If you own a first, 2007 edition of this book, I want to reassure you.
At least 80% of this SECOND edition is either new ... or rewritten from scratch. Only the best, most lasting stuff from the first edition, published in 2007, has been carried over and refitted here.
The "4 personality types" featured in my first edition? Gone. I've replaced them in this new volume with discoveries in neuroscience. Those "4 personality types" remain helpful to copywriters. They helped me for years; I still reference them. But they were primitive guesses, comparatively. We know a lot more about persuasion today, thanks to MRIs.
The neuroscience I hope to explain in this book is the same science I use myself today to succeed at copywriting assignments that attempt to raise funds for campaigns, projects, programs and overhead.
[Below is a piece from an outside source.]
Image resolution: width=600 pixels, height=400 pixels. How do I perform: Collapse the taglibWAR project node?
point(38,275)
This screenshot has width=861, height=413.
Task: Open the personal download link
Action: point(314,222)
As I began revising How to Write, I was astonished and delighted to see, in fact, how far my own understanding of donor communications had advanced since 2007, thanks to countless mentors. Progress, ho!
Welcome to my distillery: so many top fundraisers contributed knowledge and wisdom to this book.
What I can confidently write and talk to you today about would have utterly stumped me in 2007: I didn't yet have the training, experience or skills.
Since then I've completed hundreds of challenging communications projects; attended dozens of transformative workshops and webinars annually; and read added millions of counseling words from experts who could speak with authority.
And in any case? There is so much more to talk about now.
The brain may not have evolved much in the last 30 years. But in other ways, change in communications has happened at a bewildering clip.
E.g., social media has become a major presence in daily life. But remember: Facebook only went worldwide in 2005. And no one successfully exploited its potential to raise money until quite recently. (The Pareto agency in Australia and its client, Soi Dog, an animal welfare charity based in Bangkok, get the credit.)
Smart phones — mobile — are now a HUGE thing in daily life.
iPhones arrived in stores on June 29, 2007, after the first edition of this book went on sale. Yet, even in 2016, the majority of charity websites I review during audits still are not "mobile-friendly." (We'll have to talk about that.)
Another change: email, lowly email, can now raise hundreds of millions in contributions for political campaigns ... notably first for Barack Obama. "We willingly make lots of mistakes [i.e., we test]," asserted his campaign functionaries, "and then we rake it in." Pin that candid statement next to your computer. Or this synopsis: First make mistakes. Then make money.
Most important, most promising, most sweepingly ... charities large and small have tried "donor-centricity" for the first time.
Those that applied donor-centricity well, without restraint or interference, reported extraordinary improvements in revenue.
I hope you will join those donor-centered ranks ... once you read this new book.